Random acts of Blasphemy

Chasing Amy

I’ve been holding off on commenting on the death of Amy Winehouse. My thoughts and emotions have been dissonant at best, intangible at worst, but most of all they’ve been veiled by public reaction to her almost predictable demise.

Being a lover of unconventional emo music, her Back to Black album hit me in a lot of squishy places inside. It’s been at the top of my playlist for a few years, but her music was not all that I loved about her. I’ve held a quiet fascination with her since her debut, mostly because of her tumultuous personal life and the parallels I can draw into my own. I’ll admit I cried when she died… less for her life cut short and more for the rapacious perception and judgement the world held over her.

Loved or despised, I have to respect Amy for at least one thing: her honesty. In a society that breeds Beibers and Ke$has and other Hollywood-manufactured playthings, Amy stood out as the incendiary – vulnerable and volitile. Reeking and raw. But to most, she was a lamentable pariah. We reject what’s not pretty and we rebuke what we don’t understand. The world wasn’t equipped to handle Amy, and sometimes when I’m vainly self-piteous, I can relate. I can recall nights of sinowy torment, dragging my drunken battered carcass around a dishevled apartment scribbling pages of blasphemous blah in hopes of exorcising my personal demons onto paper and out of my miserable head. Artful? Doubtful.

But Amy was artful. The value of a genius is not what they can make you believe, but what you never wanted to hear but respected anyway. It’s the stuff you can’t understand but you know it when you feel it. Amy made people feel. Even if they had no idea what they were feeling. And her battered affect? It just never occurred to her to act anything other than authentic. How many of us can say that about ourselves?

In this society of pretense, we punish those who are brave enough to be real.

How many seemingly perfect lives are simply veils for disfunction? How often are our wounds, flaws, and psychoses hidden behind picket fences and fictitious virtue? We all have a seedy underbelly, but Amy wore hers like an loose garment.

People call her life a waste. I call her life a triumph. What would we say about her 20 years from now if she cleaned up, dressed up, and washed up? We’d say she sold out. Forgot who she was. And those who would mock her for her undeniable affliction surely have their own personal axes to grind that had nothing to do with Amy. Glass houses, and such.

In the end, I believe it was the loneliness that killed her. Recent reports show that her death was secondary to alcohol withdrawal. She was going cold turkey. She was trying to be what we wanted her to be. She was just too broken to ask for help.

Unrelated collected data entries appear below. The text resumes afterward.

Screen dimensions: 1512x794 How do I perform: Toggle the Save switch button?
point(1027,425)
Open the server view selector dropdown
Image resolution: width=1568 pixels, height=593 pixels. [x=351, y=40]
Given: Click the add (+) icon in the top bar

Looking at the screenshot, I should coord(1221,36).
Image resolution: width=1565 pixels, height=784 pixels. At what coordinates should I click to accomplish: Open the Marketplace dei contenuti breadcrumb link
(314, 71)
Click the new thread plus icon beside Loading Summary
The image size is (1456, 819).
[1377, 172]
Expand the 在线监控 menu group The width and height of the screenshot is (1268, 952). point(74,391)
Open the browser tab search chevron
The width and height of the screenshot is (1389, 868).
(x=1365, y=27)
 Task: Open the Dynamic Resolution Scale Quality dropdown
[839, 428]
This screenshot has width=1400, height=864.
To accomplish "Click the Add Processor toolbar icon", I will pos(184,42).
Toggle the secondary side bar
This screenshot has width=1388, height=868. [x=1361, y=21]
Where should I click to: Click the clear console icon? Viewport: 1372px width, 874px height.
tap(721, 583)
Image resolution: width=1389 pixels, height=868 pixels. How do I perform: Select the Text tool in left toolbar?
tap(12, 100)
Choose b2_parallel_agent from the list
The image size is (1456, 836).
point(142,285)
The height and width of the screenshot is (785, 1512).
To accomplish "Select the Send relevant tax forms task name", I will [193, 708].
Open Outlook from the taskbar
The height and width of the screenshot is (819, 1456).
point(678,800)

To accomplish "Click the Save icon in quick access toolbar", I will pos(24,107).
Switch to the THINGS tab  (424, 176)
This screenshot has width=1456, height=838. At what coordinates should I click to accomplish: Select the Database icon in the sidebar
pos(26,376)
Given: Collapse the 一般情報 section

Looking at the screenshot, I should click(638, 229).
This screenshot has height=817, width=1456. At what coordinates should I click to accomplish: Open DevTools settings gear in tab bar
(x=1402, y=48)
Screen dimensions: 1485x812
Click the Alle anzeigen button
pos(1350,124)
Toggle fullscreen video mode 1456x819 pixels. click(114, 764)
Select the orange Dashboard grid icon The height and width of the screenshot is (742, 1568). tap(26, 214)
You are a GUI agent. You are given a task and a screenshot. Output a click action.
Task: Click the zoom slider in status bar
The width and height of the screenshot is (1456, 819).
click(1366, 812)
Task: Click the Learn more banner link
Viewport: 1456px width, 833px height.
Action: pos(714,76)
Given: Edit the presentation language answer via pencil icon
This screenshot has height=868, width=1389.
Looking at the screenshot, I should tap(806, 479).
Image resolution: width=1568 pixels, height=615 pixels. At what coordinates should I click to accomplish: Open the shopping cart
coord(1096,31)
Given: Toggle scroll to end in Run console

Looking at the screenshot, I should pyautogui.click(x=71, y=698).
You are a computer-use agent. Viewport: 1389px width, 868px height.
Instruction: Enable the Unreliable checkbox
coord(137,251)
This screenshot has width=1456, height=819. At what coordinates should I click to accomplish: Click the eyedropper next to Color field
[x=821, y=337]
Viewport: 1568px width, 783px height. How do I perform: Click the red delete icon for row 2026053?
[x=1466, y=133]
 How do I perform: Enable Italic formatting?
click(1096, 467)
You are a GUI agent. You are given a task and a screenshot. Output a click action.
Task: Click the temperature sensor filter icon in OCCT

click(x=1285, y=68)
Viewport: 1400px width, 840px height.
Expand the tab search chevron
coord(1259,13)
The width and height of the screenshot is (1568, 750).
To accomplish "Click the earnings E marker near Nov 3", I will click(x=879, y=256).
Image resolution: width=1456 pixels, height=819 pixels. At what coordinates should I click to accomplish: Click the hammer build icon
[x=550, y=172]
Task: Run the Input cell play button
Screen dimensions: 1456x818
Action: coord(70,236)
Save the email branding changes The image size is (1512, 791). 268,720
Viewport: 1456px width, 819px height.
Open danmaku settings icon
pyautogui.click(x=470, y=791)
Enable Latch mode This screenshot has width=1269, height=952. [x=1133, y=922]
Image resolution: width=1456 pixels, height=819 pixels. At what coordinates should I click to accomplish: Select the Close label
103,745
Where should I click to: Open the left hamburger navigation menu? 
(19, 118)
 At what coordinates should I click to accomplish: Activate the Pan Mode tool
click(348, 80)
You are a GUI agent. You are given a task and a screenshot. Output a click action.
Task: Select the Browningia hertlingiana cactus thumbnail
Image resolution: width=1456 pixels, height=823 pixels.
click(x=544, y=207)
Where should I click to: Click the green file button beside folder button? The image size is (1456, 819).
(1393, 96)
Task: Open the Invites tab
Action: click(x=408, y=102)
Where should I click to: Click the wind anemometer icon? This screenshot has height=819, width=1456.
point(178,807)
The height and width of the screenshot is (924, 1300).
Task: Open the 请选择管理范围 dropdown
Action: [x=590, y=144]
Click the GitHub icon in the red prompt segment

I write this as an homage not to a woman damaged, but to an artist untethered. If only we all had the courage to be so transparent… our subtle cries for help may not be so drowned by our pathological desire for attention and acceptance.

 

3 Comments

  1. Craig White

    I have admired Amy and her stand to be who she is (was). This kind of courage is often seen in Martyrs, Activist & those not afraid to stand up for what is right however sadly in our world today your message must be tempered & diluted to “fit in” often losing the true meaning of ones message. The dock worker says this is a load of shit and by the time everyone “tempers” their version Management hears “The Dock Workers” said it was like fertilizer inspiring growth. I am sad for Amy’s family as they have lost their daughter we have simply lost another whom had the courage to speak her mind. God Speed Amy …

    Reply
  2. You got Mark so worked up that I woke up this morning to the words “You’ve GOT to go read Sara’s newest post.” So glad I did.

    I know very little about Amy Winehouse, but a whole lot about being authentic to my own detriment.